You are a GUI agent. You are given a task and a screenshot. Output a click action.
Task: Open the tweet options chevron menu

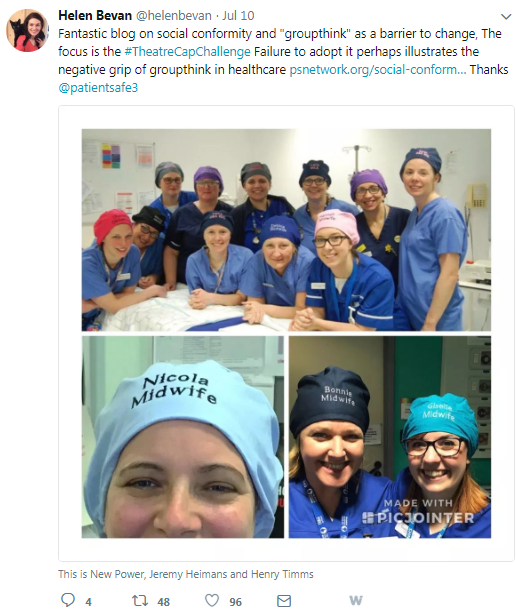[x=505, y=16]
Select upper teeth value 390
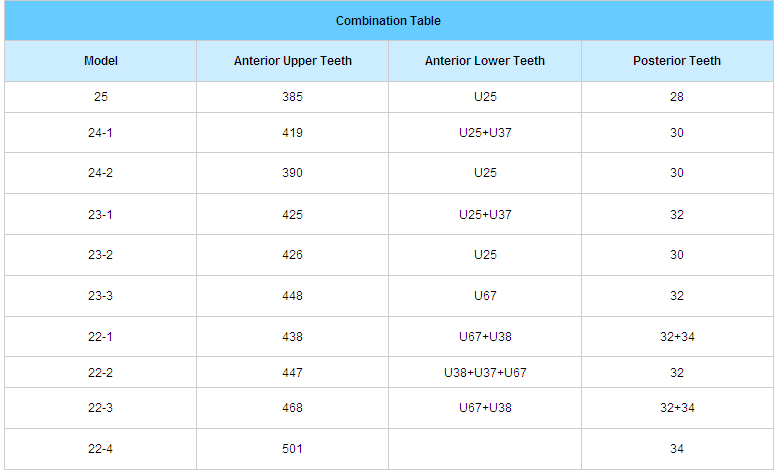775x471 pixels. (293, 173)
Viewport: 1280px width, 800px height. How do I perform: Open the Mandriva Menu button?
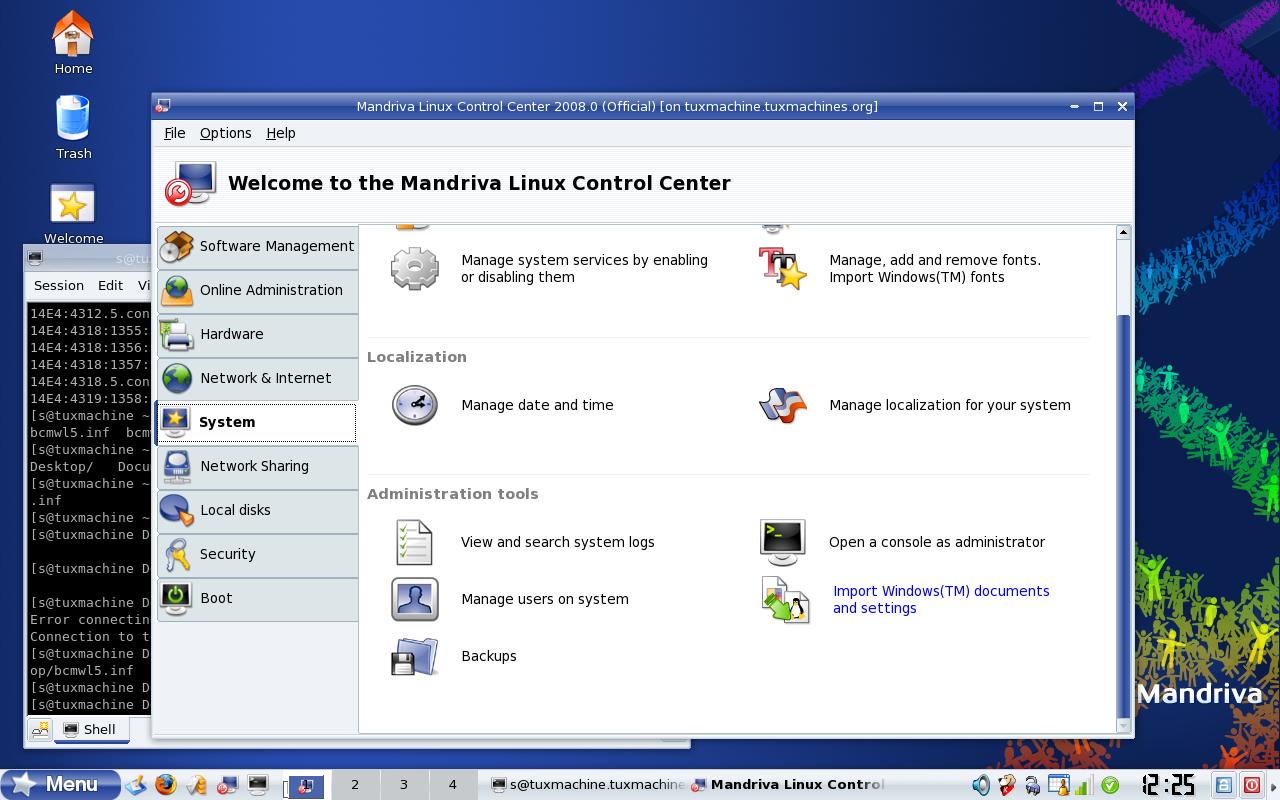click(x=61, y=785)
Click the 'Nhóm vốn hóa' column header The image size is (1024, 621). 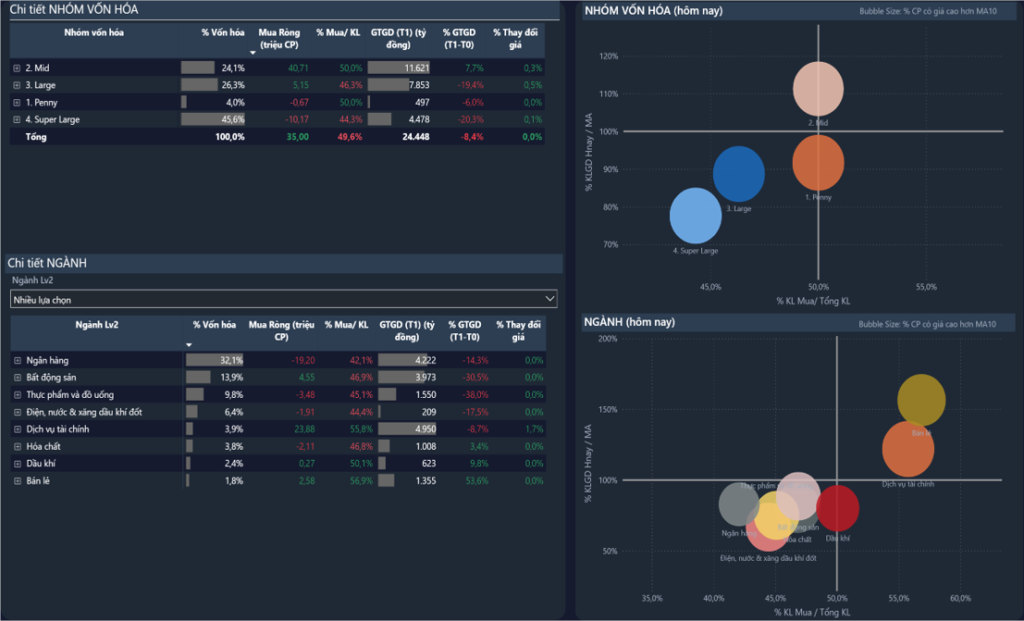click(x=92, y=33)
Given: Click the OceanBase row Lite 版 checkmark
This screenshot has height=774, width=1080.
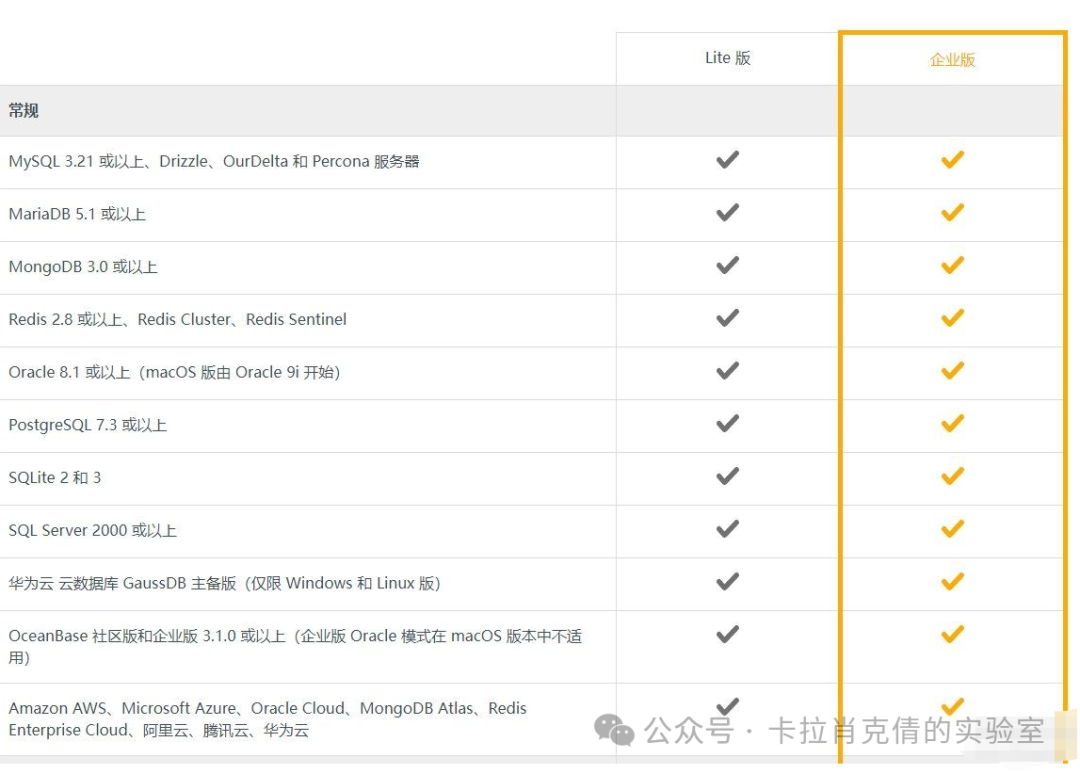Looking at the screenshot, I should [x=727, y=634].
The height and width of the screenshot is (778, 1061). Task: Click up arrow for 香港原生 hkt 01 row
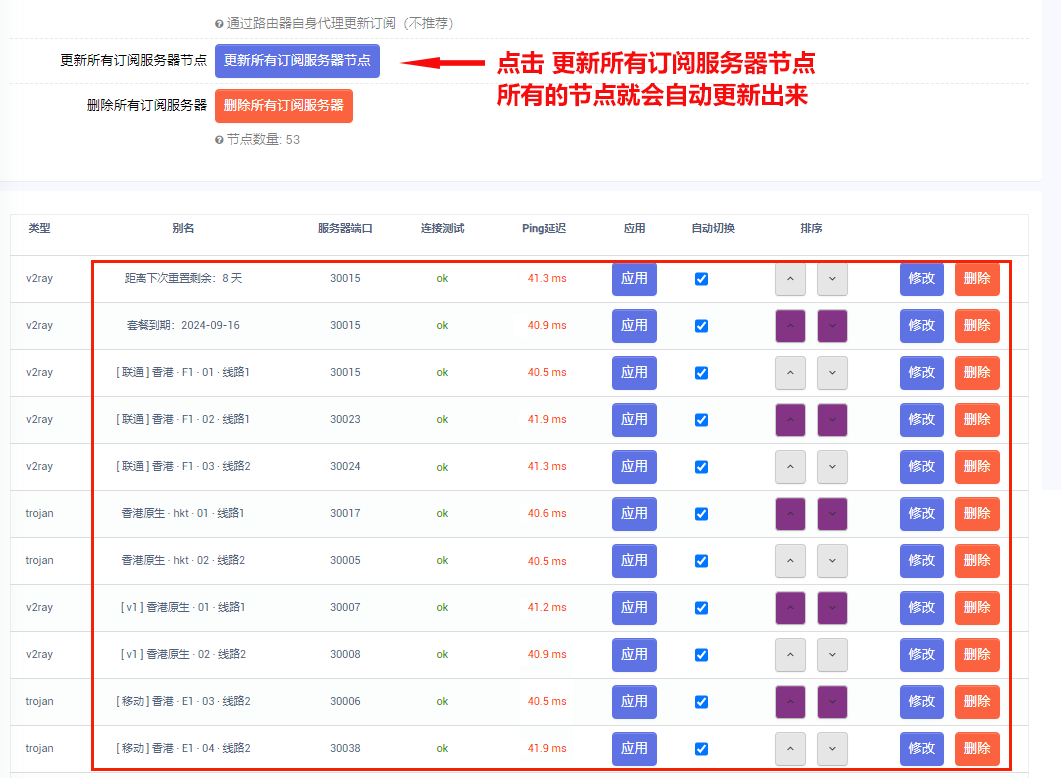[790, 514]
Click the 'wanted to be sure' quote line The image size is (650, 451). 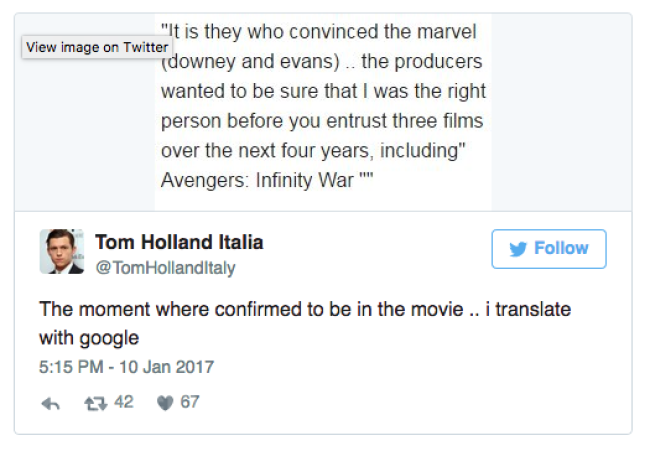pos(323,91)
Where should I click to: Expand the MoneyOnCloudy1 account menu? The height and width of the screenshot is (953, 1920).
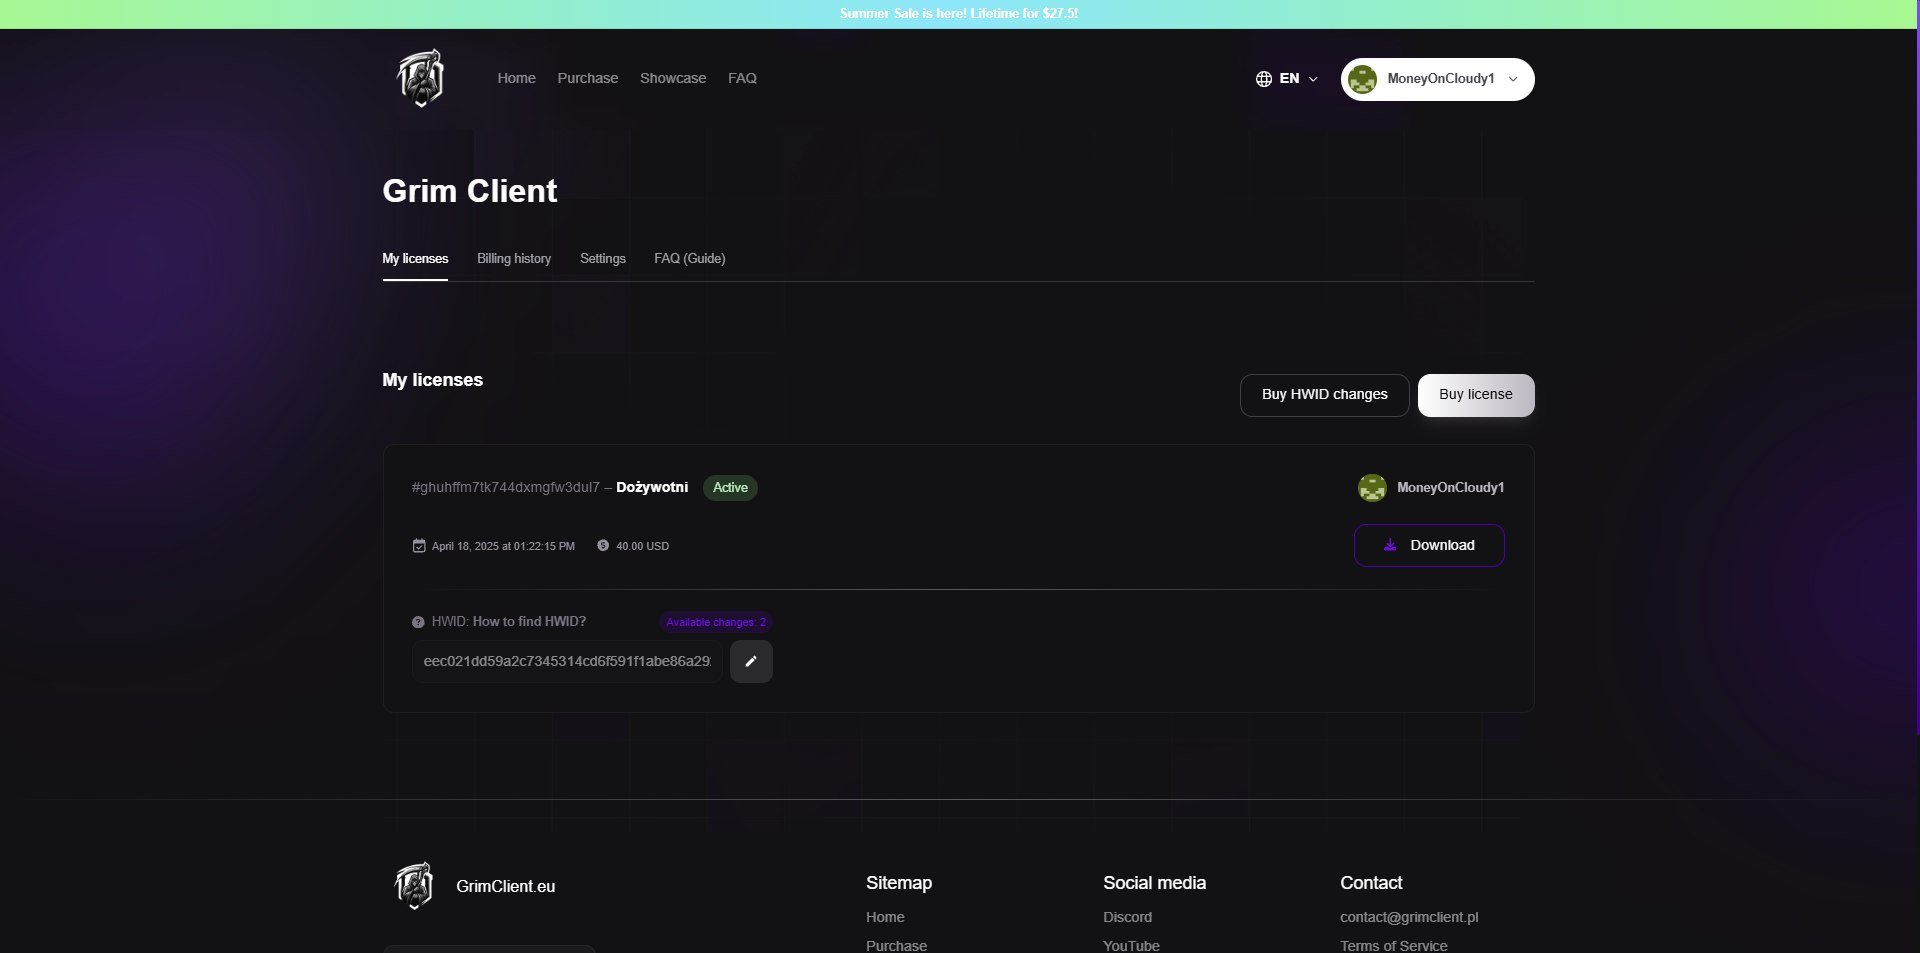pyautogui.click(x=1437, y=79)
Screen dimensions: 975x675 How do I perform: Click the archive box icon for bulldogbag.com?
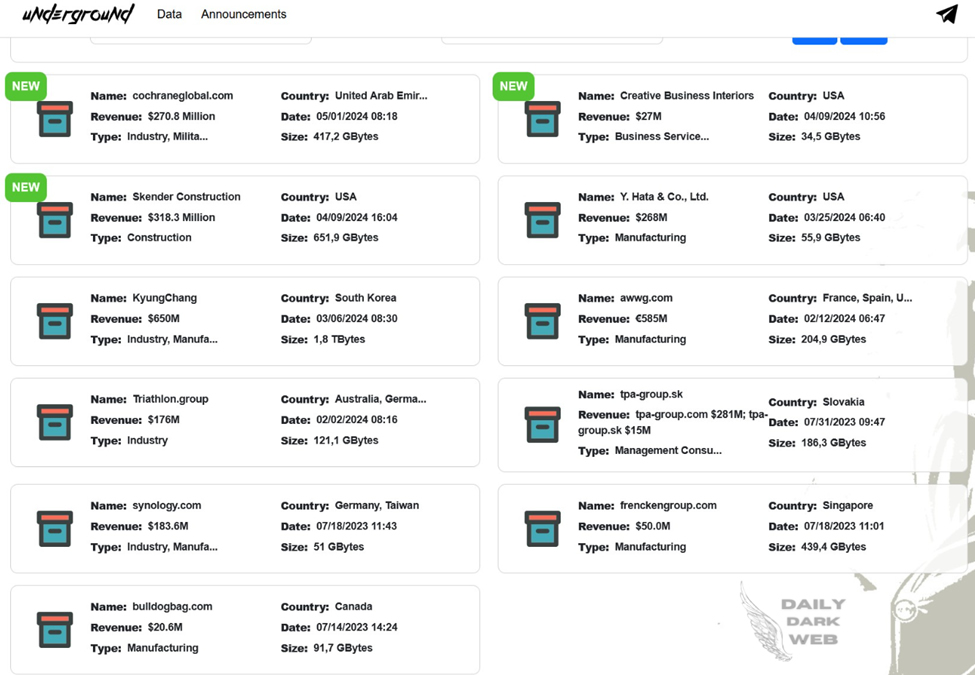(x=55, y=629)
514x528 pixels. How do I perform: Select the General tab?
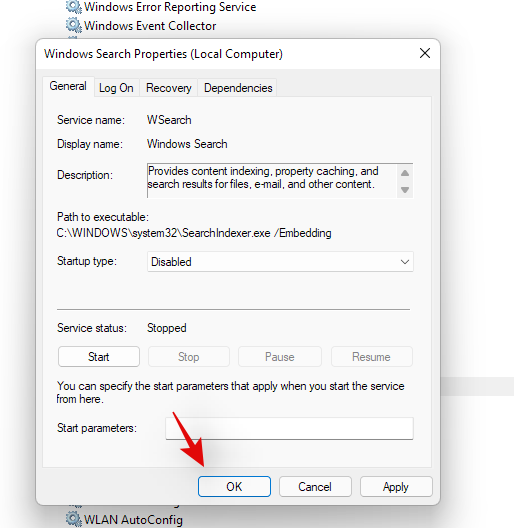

##########

**Task to carry out**
List every line of the data above that contains the string "height", treating uppercase and lowercase letters as distinct.

**Answer to this exercise**
Viewport: 1280px width, 800px height. How do I perform: Open the Mandriva Menu button?
This screenshot has height=774, width=1080.
The height and width of the screenshot is (778, 1061). Task: Click up arrow for 香港原生 hkt 01 row
Where should I click to: Expand the MoneyOnCloudy1 account menu? The height and width of the screenshot is (953, 1920).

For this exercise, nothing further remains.